▶ [Work item] Here the job is to print only the lines from the one containing "Click the X position input field" to the end of the entries, both included, exactly as they stand, with pictures excluded.

▶ [Material provided]
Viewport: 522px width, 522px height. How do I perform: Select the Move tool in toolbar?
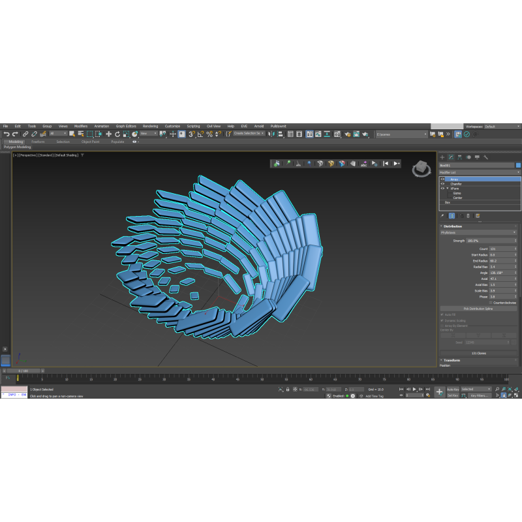point(108,134)
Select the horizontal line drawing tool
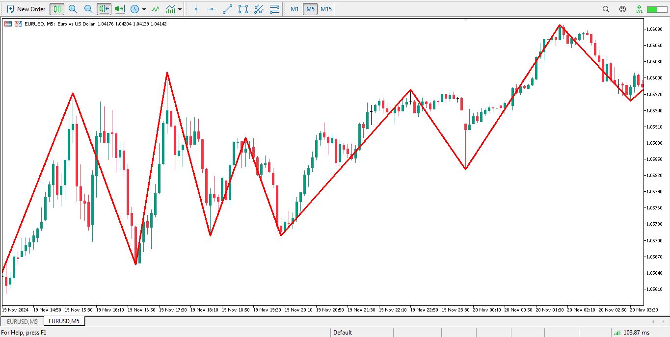Viewport: 670px width, 337px height. coord(212,9)
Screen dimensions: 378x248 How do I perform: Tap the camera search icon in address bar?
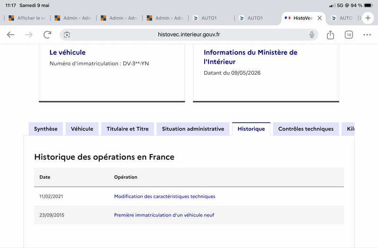(x=67, y=34)
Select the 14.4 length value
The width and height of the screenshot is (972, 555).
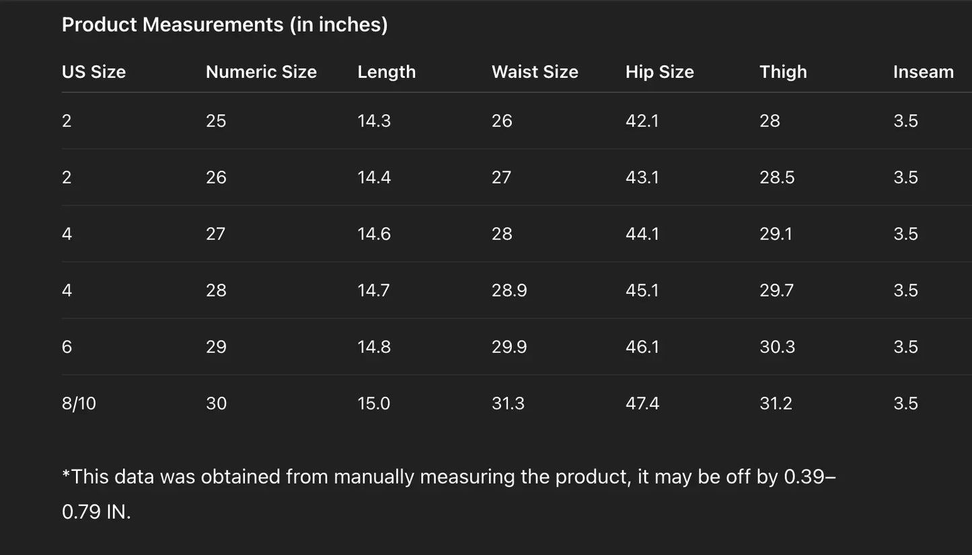[x=374, y=178]
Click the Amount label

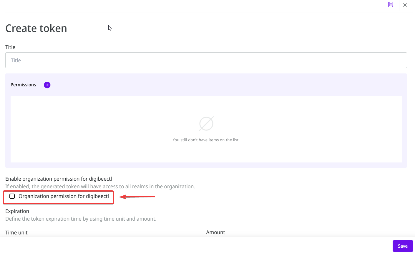(x=215, y=232)
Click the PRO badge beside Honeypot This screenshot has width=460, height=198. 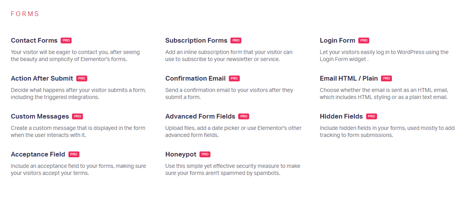pyautogui.click(x=205, y=154)
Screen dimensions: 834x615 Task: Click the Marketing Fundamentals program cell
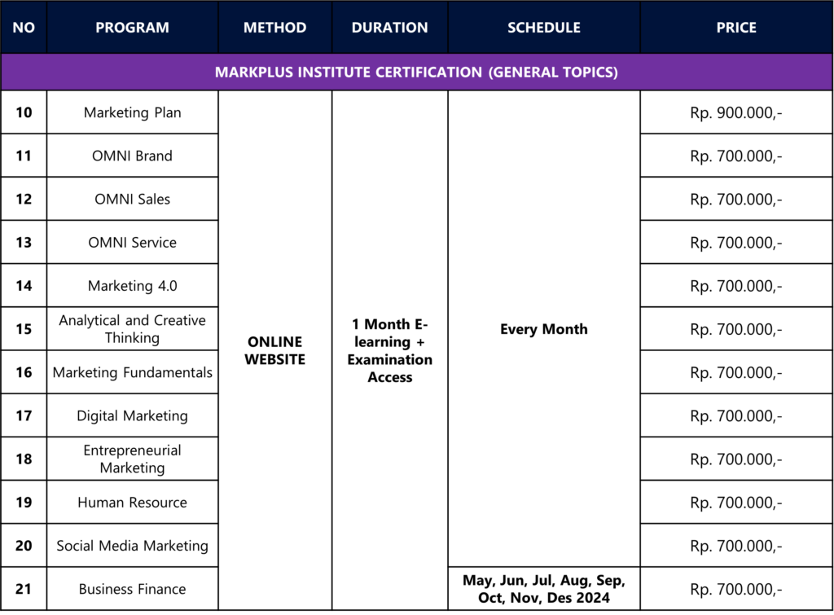(132, 372)

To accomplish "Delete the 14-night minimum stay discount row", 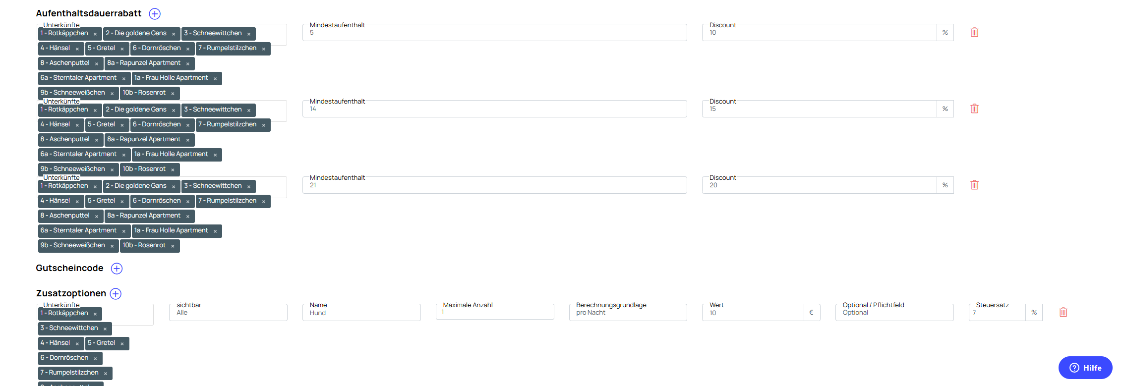I will [974, 109].
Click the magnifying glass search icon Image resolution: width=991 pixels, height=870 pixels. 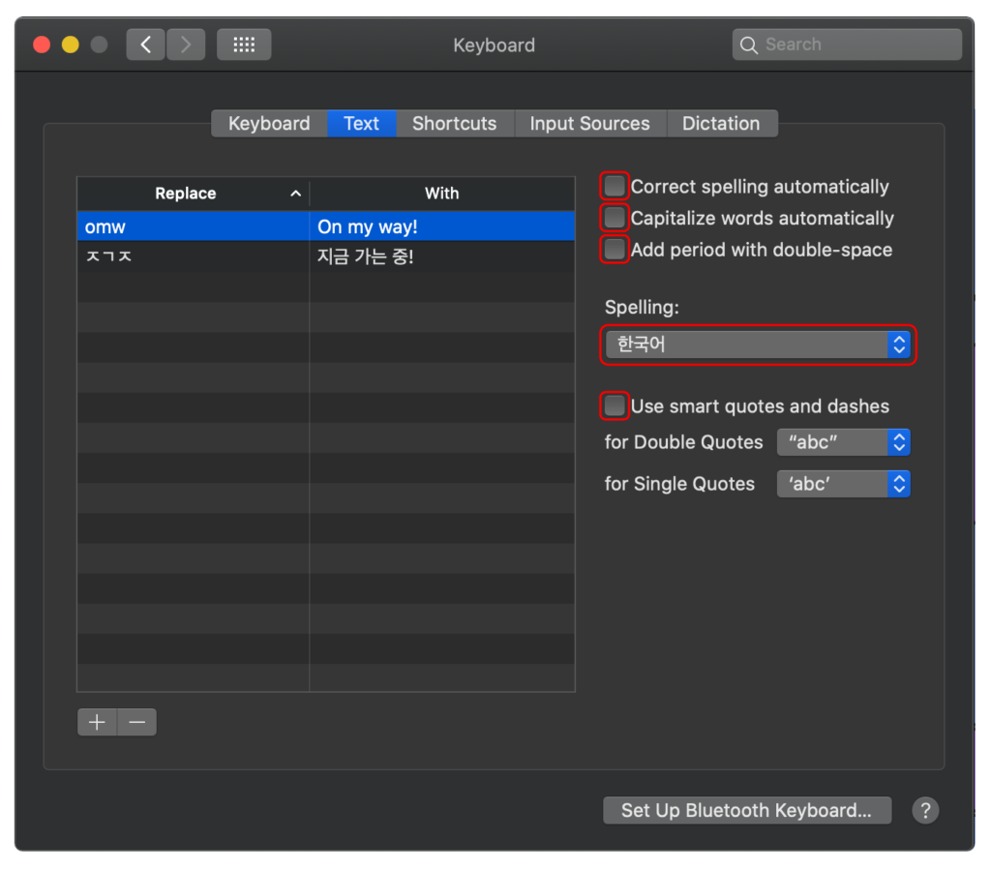748,45
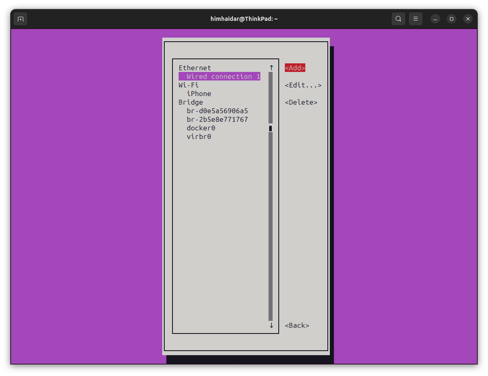
Task: Activate the Add button
Action: coord(295,67)
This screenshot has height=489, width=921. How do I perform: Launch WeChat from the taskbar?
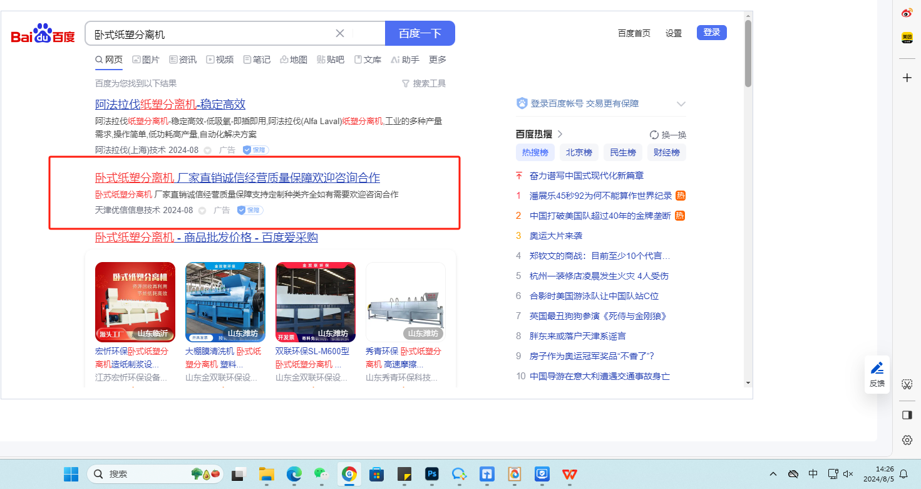click(x=321, y=474)
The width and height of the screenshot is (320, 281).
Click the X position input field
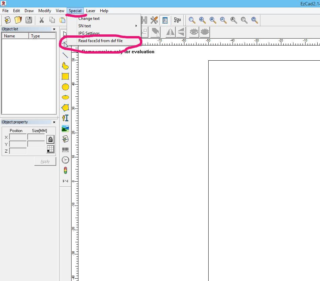18,137
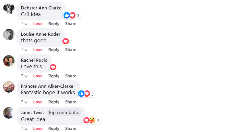
Task: Toggle Love on the 'thats good' comment
Action: tap(38, 50)
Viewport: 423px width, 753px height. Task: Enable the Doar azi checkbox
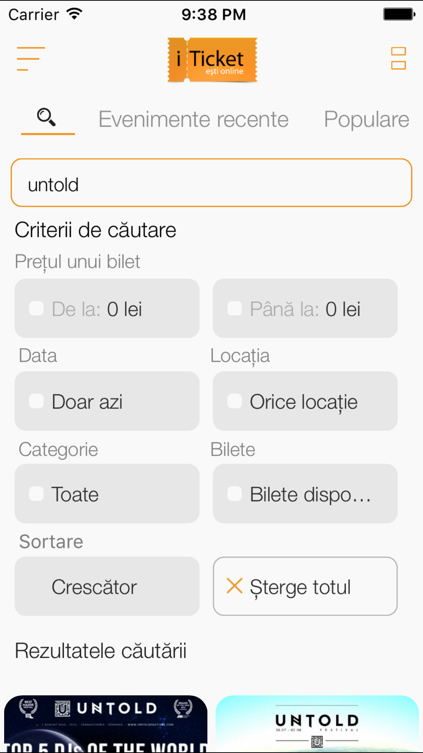click(x=36, y=401)
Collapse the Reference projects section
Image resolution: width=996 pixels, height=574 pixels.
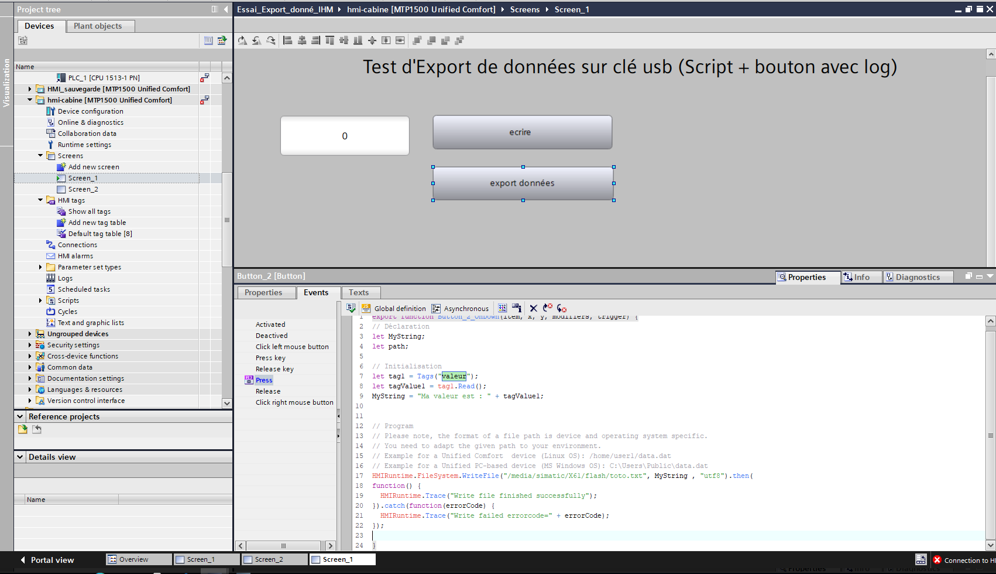[20, 416]
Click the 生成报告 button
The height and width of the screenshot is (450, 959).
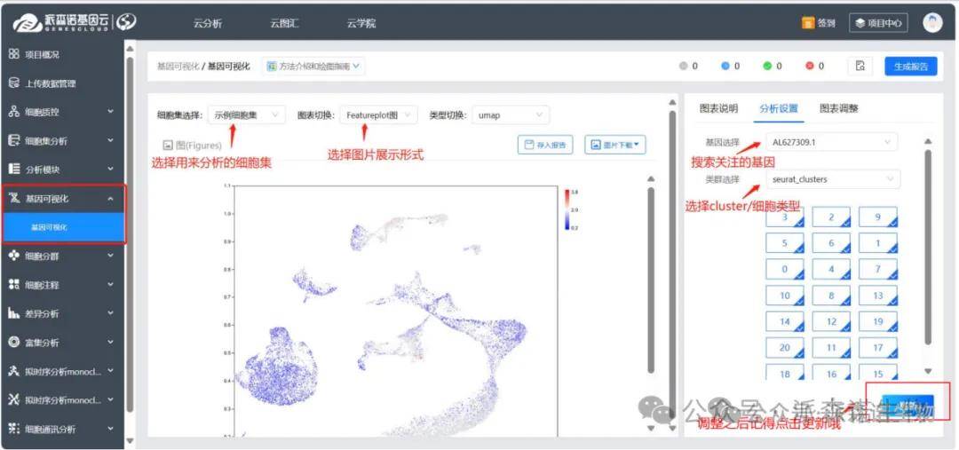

▶ [Answer for this exercise]
Click the X position input field
18,137
Task: Toggle Love on the 'thats good' comment
Action: tap(38, 50)
Viewport: 423px width, 753px height. Task: Enable the Doar azi checkbox
click(x=36, y=401)
Collapse the Reference projects section
Image resolution: width=996 pixels, height=574 pixels.
[20, 416]
Click the 生成报告 button
The height and width of the screenshot is (450, 959).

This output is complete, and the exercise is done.